Supplied records:
● ● ● ●

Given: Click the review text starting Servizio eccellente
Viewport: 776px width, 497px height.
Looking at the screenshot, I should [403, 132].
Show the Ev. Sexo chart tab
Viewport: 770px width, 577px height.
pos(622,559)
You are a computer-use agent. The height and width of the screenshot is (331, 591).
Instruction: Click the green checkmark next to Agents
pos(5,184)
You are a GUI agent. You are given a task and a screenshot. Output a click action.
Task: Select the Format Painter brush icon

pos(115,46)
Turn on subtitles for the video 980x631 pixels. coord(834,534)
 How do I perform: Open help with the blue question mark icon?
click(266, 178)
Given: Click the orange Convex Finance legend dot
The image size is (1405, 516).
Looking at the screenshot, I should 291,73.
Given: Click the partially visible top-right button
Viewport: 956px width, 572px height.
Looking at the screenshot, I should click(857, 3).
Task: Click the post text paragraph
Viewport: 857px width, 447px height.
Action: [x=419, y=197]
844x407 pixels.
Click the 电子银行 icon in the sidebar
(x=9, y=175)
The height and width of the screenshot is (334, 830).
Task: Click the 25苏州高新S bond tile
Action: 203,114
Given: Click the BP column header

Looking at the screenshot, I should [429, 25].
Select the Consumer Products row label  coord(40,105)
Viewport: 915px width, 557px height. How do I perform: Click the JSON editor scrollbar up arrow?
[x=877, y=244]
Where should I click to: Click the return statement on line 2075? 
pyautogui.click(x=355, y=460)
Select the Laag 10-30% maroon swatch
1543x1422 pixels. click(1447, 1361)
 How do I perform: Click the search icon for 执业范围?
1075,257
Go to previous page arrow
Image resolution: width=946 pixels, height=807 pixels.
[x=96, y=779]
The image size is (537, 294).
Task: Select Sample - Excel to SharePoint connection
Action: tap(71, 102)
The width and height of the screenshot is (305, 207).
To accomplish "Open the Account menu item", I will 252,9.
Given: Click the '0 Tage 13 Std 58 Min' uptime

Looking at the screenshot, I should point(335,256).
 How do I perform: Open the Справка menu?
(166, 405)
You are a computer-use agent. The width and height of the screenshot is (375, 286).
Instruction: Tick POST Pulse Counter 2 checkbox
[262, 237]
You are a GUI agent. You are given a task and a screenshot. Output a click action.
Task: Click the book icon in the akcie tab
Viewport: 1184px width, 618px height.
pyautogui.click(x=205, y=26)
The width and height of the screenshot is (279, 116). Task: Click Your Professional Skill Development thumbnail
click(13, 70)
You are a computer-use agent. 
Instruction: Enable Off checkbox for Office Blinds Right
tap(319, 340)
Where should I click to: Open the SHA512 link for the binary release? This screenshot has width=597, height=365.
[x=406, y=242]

● ● ● ●

Your assignment: Would you output the lines from the one that contains "Task: Click the post text paragraph" to the end of the data, both ends included, exactly as they appear?

Response to this exercise:
Task: Click the post text paragraph
Viewport: 857px width, 447px height.
Action: [x=419, y=197]
844x407 pixels.
Click the 电子银行 icon in the sidebar
(x=9, y=175)
The height and width of the screenshot is (334, 830).
Task: Click the 25苏州高新S bond tile
Action: 203,114
Given: Click the BP column header

Looking at the screenshot, I should [429, 25].
Select the Consumer Products row label  coord(40,105)
Viewport: 915px width, 557px height. How do I perform: Click the JSON editor scrollbar up arrow?
[x=877, y=244]
Where should I click to: Click the return statement on line 2075? 
pyautogui.click(x=355, y=460)
Select the Laag 10-30% maroon swatch
1543x1422 pixels. click(1447, 1361)
 How do I perform: Click the search icon for 执业范围?
1075,257
Go to previous page arrow
Image resolution: width=946 pixels, height=807 pixels.
[x=96, y=779]
The image size is (537, 294).
Task: Select Sample - Excel to SharePoint connection
Action: tap(71, 102)
The width and height of the screenshot is (305, 207).
To accomplish "Open the Account menu item", I will 252,9.
Given: Click the '0 Tage 13 Std 58 Min' uptime

Looking at the screenshot, I should point(335,256).
 How do I perform: Open the Справка menu?
(166, 405)
You are a computer-use agent. The width and height of the screenshot is (375, 286).
Instruction: Tick POST Pulse Counter 2 checkbox
[262, 237]
You are a GUI agent. You are given a task and a screenshot. Output a click action.
Task: Click the book icon in the akcie tab
Viewport: 1184px width, 618px height.
pyautogui.click(x=205, y=26)
The width and height of the screenshot is (279, 116). Task: Click Your Professional Skill Development thumbnail
click(13, 70)
You are a computer-use agent. 
Instruction: Enable Off checkbox for Office Blinds Right
tap(319, 340)
Where should I click to: Open the SHA512 link for the binary release? This screenshot has width=597, height=365.
[x=406, y=242]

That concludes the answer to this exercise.